Since the start of the 2012 election cycle, Mitt Romney has been plagued by issues of personal privacy. When a person decides that he or she wants to be the president of the United States, there are some “rights” that will have to be surrendered; it just so happens that privacy is one of them. During primary season, many of the potential Republican presidential candidates struggled to hide their personal demons that eventually crippled or ended their campaigns altogether.

One strong example is that of Herman Cain. For a while, Cain was faring rather well in his campaign, but that all changed when several charges of sexual harassment came to light that essentially destroyed his presidential hopes.
It has become tradition when grooming someone for a presidential campaign that the respective party will attempt to bury as much incendiary personal background as possible. Even after this, many candidates manage to find themselves in hot water. Mitt Romney was in good shape until it was clear he was the Republican nominee. The proverbial poop hit the fan when Romney decided he was not going to release his tax return information. This allowed Democrats to speculate about what was going on behind this billionaire’s closed doors.
Senator Harry Reid famously claimed that there had been several years that Romney had not paid taxes at all; Romney could not effectively parry this statement due to his failure to release his tax returns.
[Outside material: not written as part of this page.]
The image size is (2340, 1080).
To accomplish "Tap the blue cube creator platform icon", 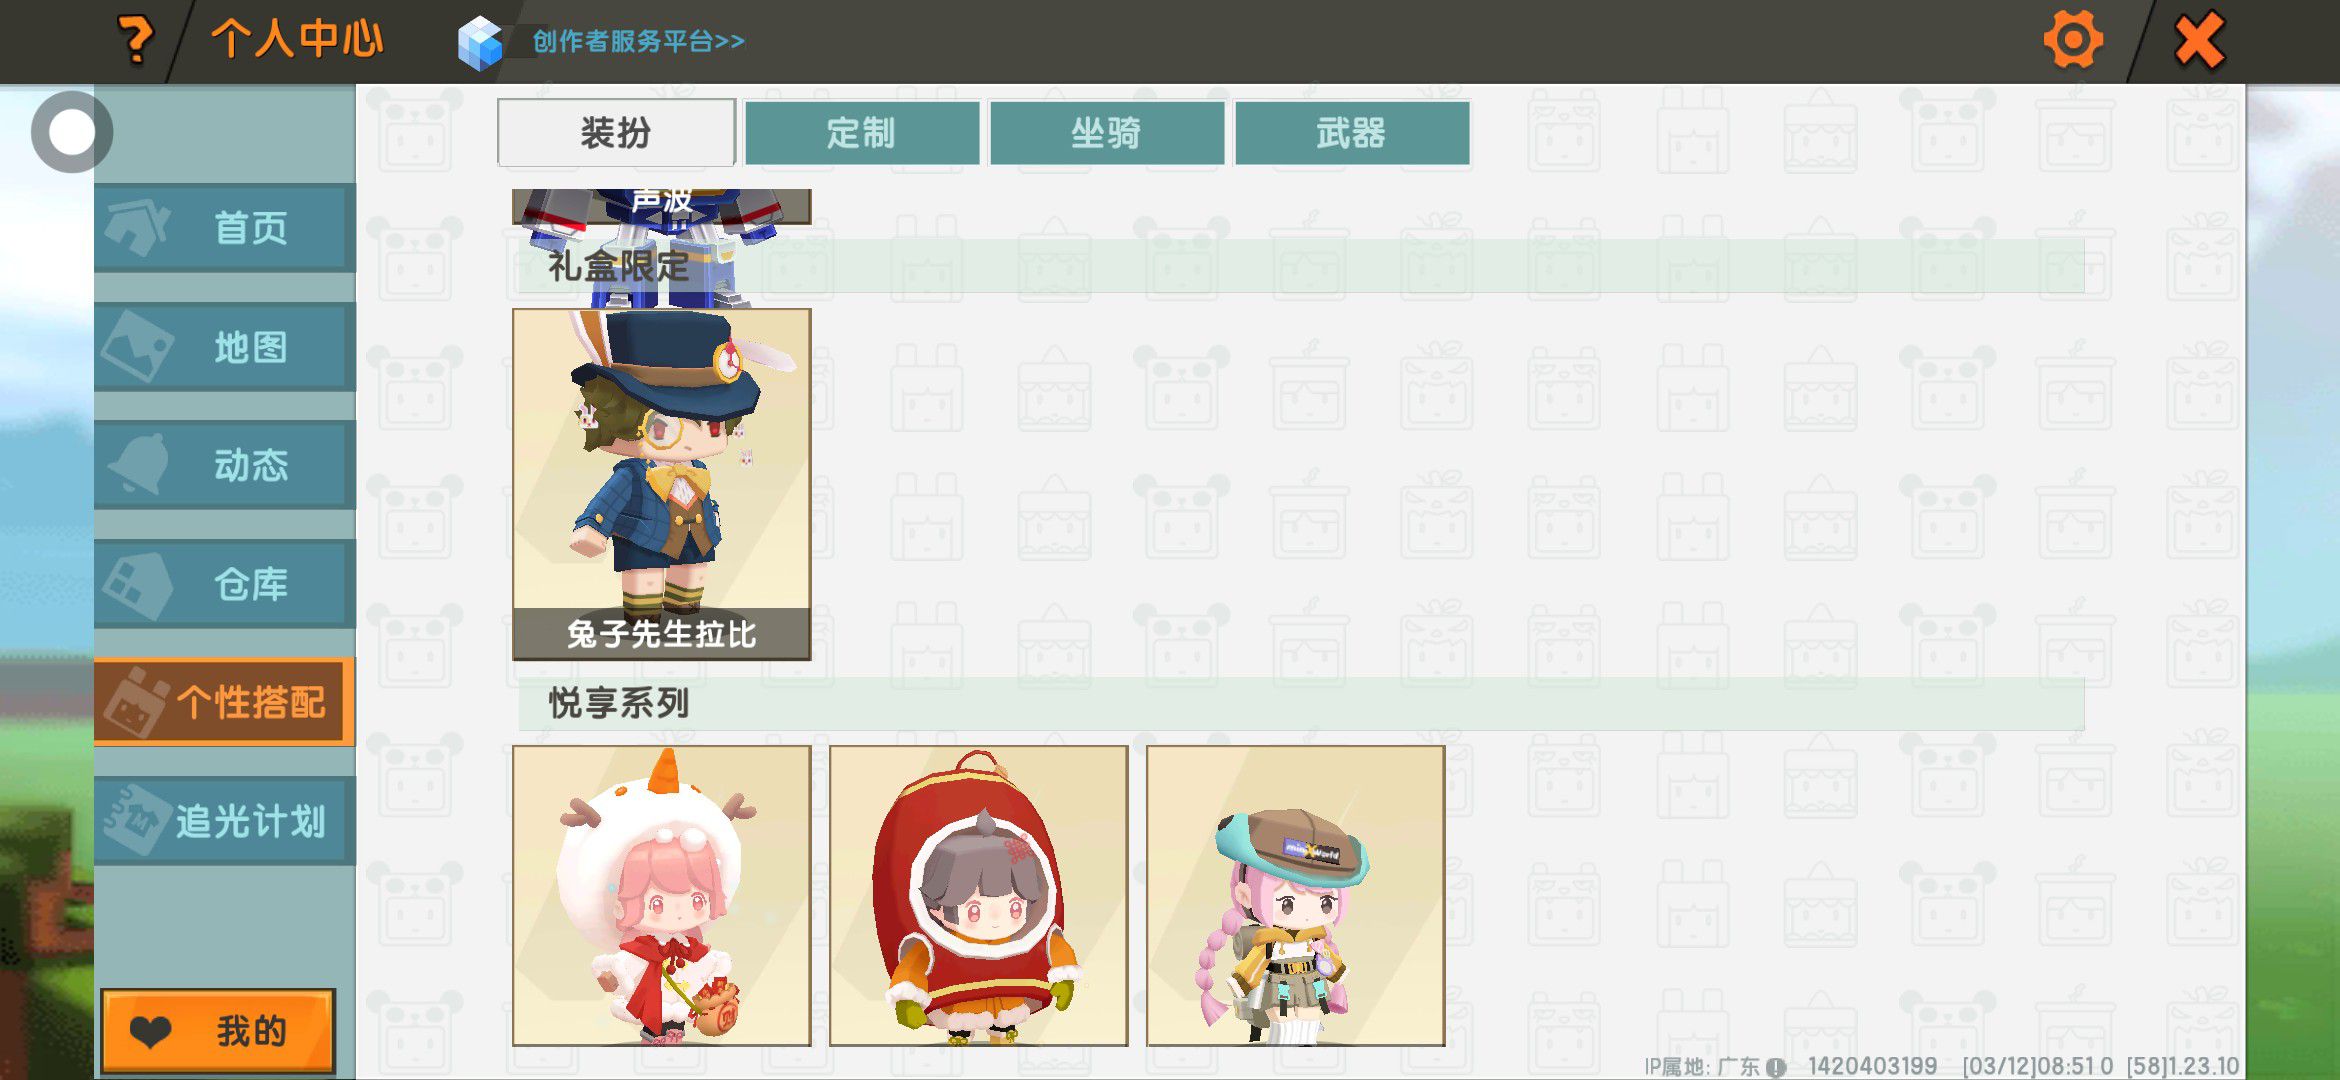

Just recently, Romney released several of his tax returns hoping to quell this speculation. I feel that this is too little, too late. Romney’s desire for personal privacy very well may cost him in the upcoming general election.
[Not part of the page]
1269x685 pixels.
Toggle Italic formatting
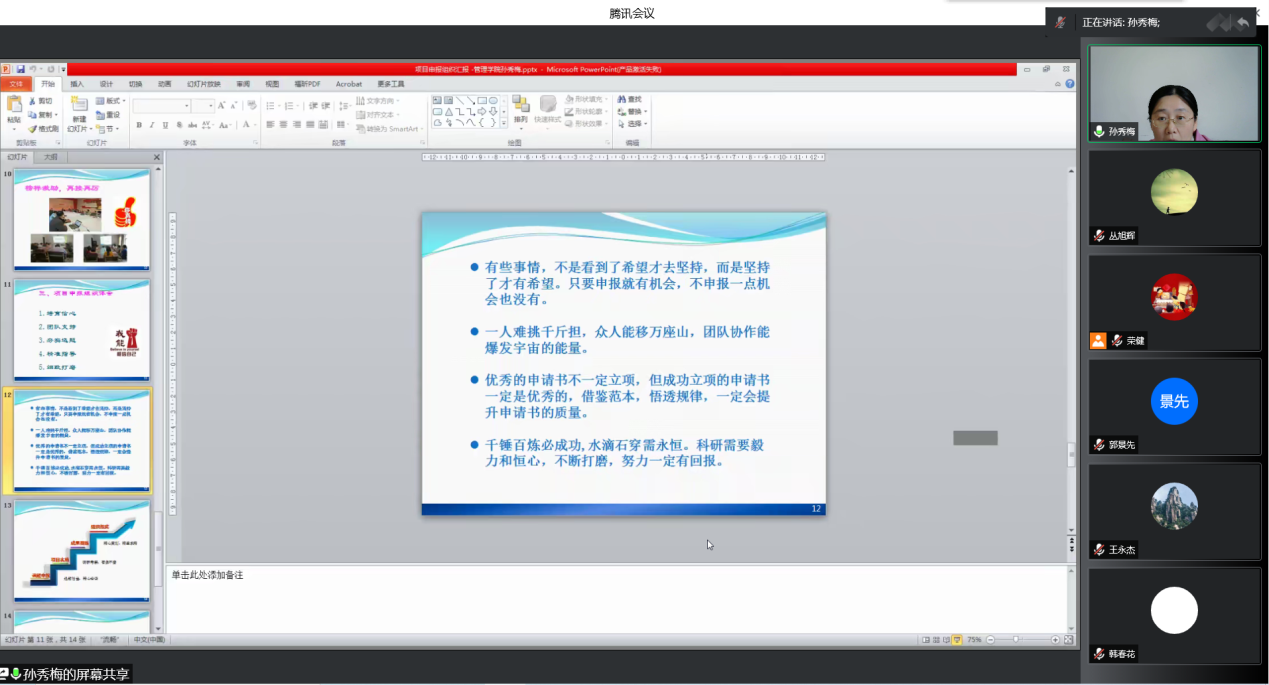tap(152, 125)
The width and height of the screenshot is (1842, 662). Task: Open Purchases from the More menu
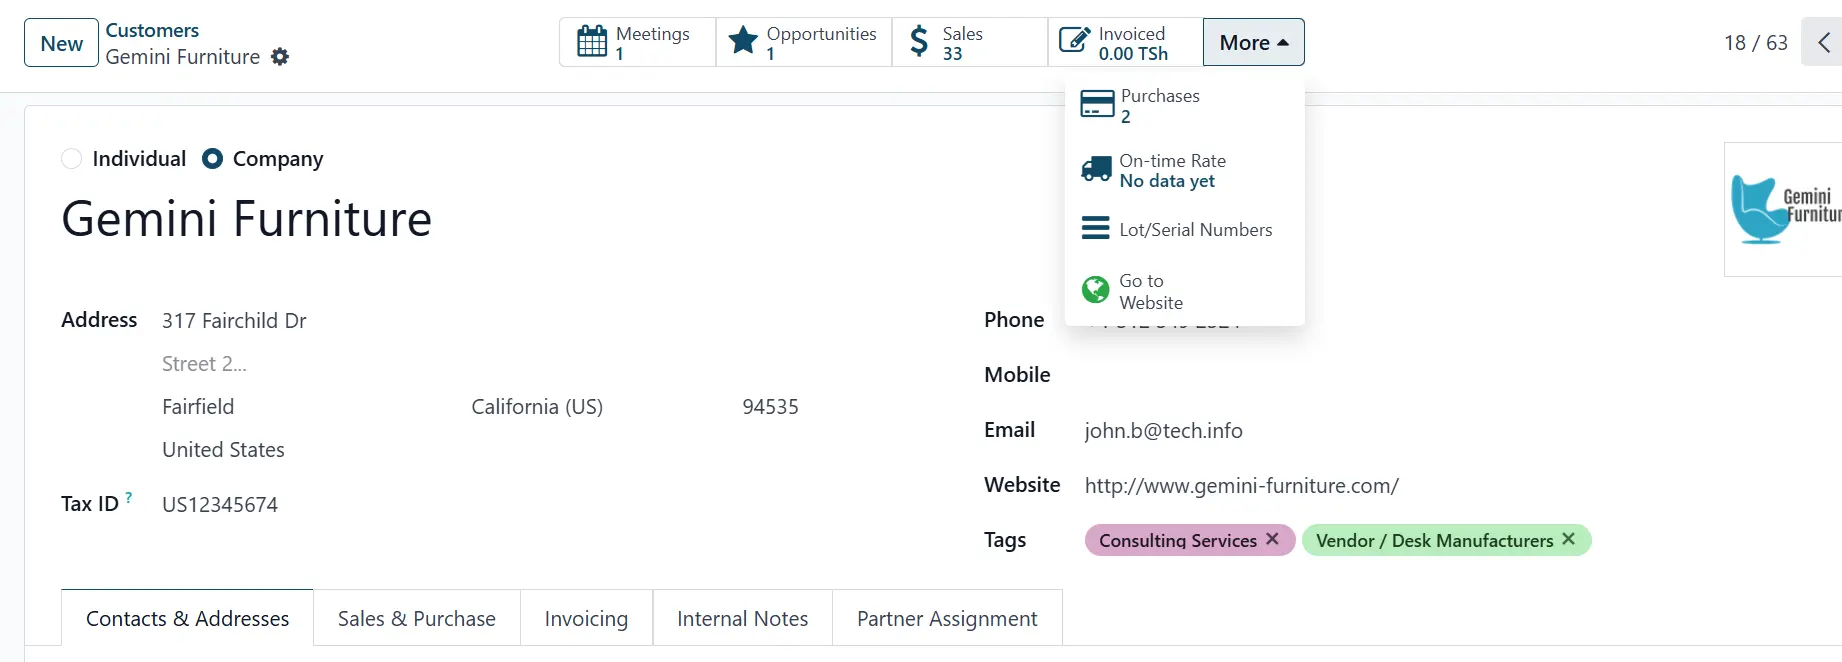coord(1160,105)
To make matters worse, at a Romney fundraising event in May, Romney was filmed stating, “There are 47 percent of the people who will vote for the president no matter what. All right, there are 47 percent who are with him, who are dependent upon government.”
A tape was released anonymously, and the fallout was almost instantaneous. President Obama and other Democrats pounced, claiming that Romney was only willing to lead half the nation, and that is not what the job description entails. Romney later weakly attempted to clarify his remarks.
In the end, it is important to remember the personal sacrifices that are necessary when someone becomes the president of the United States. Privacy for candidates is a thing of the past; there is no way to hide sensitive details of one’s life from the modern media. Candidates should accept this fact early on in the campaign and come clean so the people have a good idea for whom they are voting.